The Cache la Poudre River's headwaters rise out of the northern Rocky Mountains, and the wild river gathers strength as it gushes down the Poudre Canyon before spilling onto the plains north of Fort Collins. Follow it long enough and you’ll find Rose Brinks’ 100-acre property.
Related CPR stories on Colorado water:
- April 17: Colorado's Booming Cities, Taxed Rivers And Tumbleweeds
- June 23: ProPublica Says Water Policies Are 'Killing The Colorado'
- Aug. 4: Filmmaker Tells You Where Your Water Comes From
For nearly four decades, Brinks has watched people trek to the riverbank across from her house. Some of them float along on inner tubes. Some of them fish. Some years there's plenty of water. Some years there's not.
"In general what I would say is I think it's being bled enough," she said of the way the river's water is diverted for people, businesses and agriculture. "I don't think they should pull any more water out of the river."
Colorado's water planners have other ideas. They see the Cache la Poudre as an opportunity to help quench Colorado's seemingly endless growth and thirst for water. That’s why Northern Water has proposed building two large reservoirs on behalf of 11 cities. It’s a project that sets them in emblematic conflict with environmentalists and other groups.

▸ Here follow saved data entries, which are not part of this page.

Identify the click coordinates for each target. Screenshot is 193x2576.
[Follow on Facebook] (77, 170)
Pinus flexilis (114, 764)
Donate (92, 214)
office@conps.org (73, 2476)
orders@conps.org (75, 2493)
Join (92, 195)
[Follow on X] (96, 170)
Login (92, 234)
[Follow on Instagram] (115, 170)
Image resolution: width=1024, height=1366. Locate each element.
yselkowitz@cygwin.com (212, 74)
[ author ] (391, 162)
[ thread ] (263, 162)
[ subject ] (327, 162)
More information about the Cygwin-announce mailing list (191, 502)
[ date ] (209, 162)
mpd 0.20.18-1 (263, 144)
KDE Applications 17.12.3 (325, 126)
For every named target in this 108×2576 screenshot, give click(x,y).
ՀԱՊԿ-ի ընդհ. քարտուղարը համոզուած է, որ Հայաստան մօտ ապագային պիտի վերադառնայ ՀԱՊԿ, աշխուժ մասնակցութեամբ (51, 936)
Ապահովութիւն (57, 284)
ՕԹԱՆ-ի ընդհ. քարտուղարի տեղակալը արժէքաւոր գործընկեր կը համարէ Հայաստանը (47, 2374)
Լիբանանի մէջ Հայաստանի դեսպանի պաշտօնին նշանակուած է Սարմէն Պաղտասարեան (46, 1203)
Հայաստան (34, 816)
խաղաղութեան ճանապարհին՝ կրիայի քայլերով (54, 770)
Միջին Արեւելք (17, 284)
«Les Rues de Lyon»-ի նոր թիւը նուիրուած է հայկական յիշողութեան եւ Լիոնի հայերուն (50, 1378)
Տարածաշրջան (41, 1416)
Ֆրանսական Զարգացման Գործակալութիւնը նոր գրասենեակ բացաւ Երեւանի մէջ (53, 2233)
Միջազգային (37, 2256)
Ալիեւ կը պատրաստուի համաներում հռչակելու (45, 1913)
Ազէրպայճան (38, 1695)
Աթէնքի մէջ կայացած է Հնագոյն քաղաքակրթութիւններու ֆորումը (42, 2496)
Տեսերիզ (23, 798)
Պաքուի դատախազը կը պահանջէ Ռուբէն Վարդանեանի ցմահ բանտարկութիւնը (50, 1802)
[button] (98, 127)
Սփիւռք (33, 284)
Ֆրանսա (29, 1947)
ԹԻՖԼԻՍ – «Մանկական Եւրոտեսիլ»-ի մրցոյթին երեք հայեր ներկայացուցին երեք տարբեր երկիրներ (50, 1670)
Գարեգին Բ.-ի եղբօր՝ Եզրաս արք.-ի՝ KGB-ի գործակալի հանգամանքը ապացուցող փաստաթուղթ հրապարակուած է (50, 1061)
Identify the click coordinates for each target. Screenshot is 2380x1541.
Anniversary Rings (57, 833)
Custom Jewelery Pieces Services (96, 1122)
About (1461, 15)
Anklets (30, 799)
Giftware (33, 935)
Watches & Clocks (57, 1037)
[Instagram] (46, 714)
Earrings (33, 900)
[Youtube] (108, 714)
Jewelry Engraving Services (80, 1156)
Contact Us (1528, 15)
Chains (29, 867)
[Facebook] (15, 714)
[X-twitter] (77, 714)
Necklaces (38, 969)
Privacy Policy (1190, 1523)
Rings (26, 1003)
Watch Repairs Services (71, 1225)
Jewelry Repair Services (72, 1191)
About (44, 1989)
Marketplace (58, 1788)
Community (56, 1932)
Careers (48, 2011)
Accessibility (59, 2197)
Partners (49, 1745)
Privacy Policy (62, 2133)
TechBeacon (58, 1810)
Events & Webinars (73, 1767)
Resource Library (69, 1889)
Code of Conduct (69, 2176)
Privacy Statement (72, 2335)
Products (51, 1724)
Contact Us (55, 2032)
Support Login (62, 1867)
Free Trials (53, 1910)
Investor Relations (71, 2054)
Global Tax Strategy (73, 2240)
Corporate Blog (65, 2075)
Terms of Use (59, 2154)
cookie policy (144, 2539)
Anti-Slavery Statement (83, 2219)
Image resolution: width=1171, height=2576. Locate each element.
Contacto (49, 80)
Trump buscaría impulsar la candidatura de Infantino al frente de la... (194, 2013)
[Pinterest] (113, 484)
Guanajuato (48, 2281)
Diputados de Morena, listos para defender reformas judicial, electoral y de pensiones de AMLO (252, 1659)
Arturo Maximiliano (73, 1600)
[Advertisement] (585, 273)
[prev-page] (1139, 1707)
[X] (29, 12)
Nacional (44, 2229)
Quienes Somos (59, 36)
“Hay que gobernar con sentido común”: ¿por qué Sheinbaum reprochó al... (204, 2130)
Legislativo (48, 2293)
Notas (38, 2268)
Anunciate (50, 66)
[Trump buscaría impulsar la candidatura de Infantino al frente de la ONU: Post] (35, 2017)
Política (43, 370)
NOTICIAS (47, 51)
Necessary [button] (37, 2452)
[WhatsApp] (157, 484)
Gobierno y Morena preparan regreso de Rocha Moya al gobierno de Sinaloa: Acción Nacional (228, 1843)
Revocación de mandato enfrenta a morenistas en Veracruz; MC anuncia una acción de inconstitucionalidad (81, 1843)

Resolving environmental disputes on large-scale water projects takes time. So does the federal permitting process. Water managers say that even without the conflict, projects take years--sometimes decades--to acquire the necessary permits.
"We would not look to short circuit the diligence and the rigor associated with environmental permitting processes. That's really important," said Jim Lochhead, manager of Denver Water. "That having been said, the permitting process if you look at it in total between federal and state, and everything else we need to do is broken."
The Northern Integrated Supply Project
To quench Northern Colorado's growing thirst for more water, the local agency Northern Water has proposed the Northern Integrated Supply Project. The effort would build one reservoir north of Fort Collins, and another near Greeley. Once both reservoirs are filled, about 40,000 acre feet of additional water supply would be released every year from storage. Households typically use between one-half to 1 acre-foot of water annually.
"We can't conserve our way to future supply. No matter how we phrase it, you just can't do it," said Brian Werner with Northern Water.
Northern Water is pursuing the project on behalf of 11 cities along the Front Range. Werner said his agency wants an "all of the above strategy" to meet growing water demand. So it's eyeing more conservation and the exchange of water rights from agricultural land. Agriculture uses about 80 percent of the state’s water supply.
There were environmental studies done on the river to evaluate problems and propose solutions. Mark Easter with the environmental group Save The Poudre said the measures don’t go far enough.
"I think there's a new conversation that's starting around this, asking the question, do we really need these reservoirs?" said Mark Easter, board chair of Save The Poudre.
A swinging pendulum
A century of dam projects across the West have caused ecological harm to some Western rivers. Today the federal permitting process to build a dam or a reservoir is far stricter compared to the early 1900s. But some water managers fear the pendulum has swung too far.
Take Denver Water. It decided in 2002 it needed to expand the reservoir outside Boulder. The agency won’t find out whether it can do this until later this year.
For large-scale projects, it's up to the U.S. Army Corps of Engineers to decide whether a project gets built. But you need permits from other federal agencies. And there are state permits. Meantime, Denver Water has employees devoted full-time to moving the reservoir expansion forward.
"If we look at a future with climate change and rapidly evolving conditions in terms of climate, and weather and drought, we need to be a lot more nimble in our ability to build critical infrastructure in this country," said Lochhead.
Water managers like Lochhead say a rigorous environmental assessment is needed for projects. What slows the process down is that each permit has unique requirements.
Even small water projects like building a screen to protect endangered fish from irrigation pumps can take years. That happened in California for the San Luis and Delta-Mendota Water Authority.
"It's took nine months to construct, and basically 10 years to permit," said water policy administrator Ara Azhderian. "It's those sorts of experiences that cause me and others to sit down and look at the permitting process that we've developed for ourselves and ask the question, there's got to be a better way."
Azhderian said the process can and should be streamlined. Federal agencies could better coordinate when and how they ask for information.
More growth is a sure thing
In the meantime, more people are coming to Colorado. Those like Guido Kimble. He moved here with his wife north of Denver in 2006. Kimble said he supports the reservoir project in Northern Colorado. It would benefit his town of Firestone.
"We're going to have to do something about it. Better to do it earlier and take care of the problem when we can," he said.
That's the the thing. These two proposed reservoirs in Northern Colorado will take time and money before they get off the ground. The environmental group Save the Poudre says it will continue to fight these efforts. Meanwhile a final decision from the U.S. Army Corps of Engineers on whether these reservoirs can be built won’t happen until 2017 at the earliest.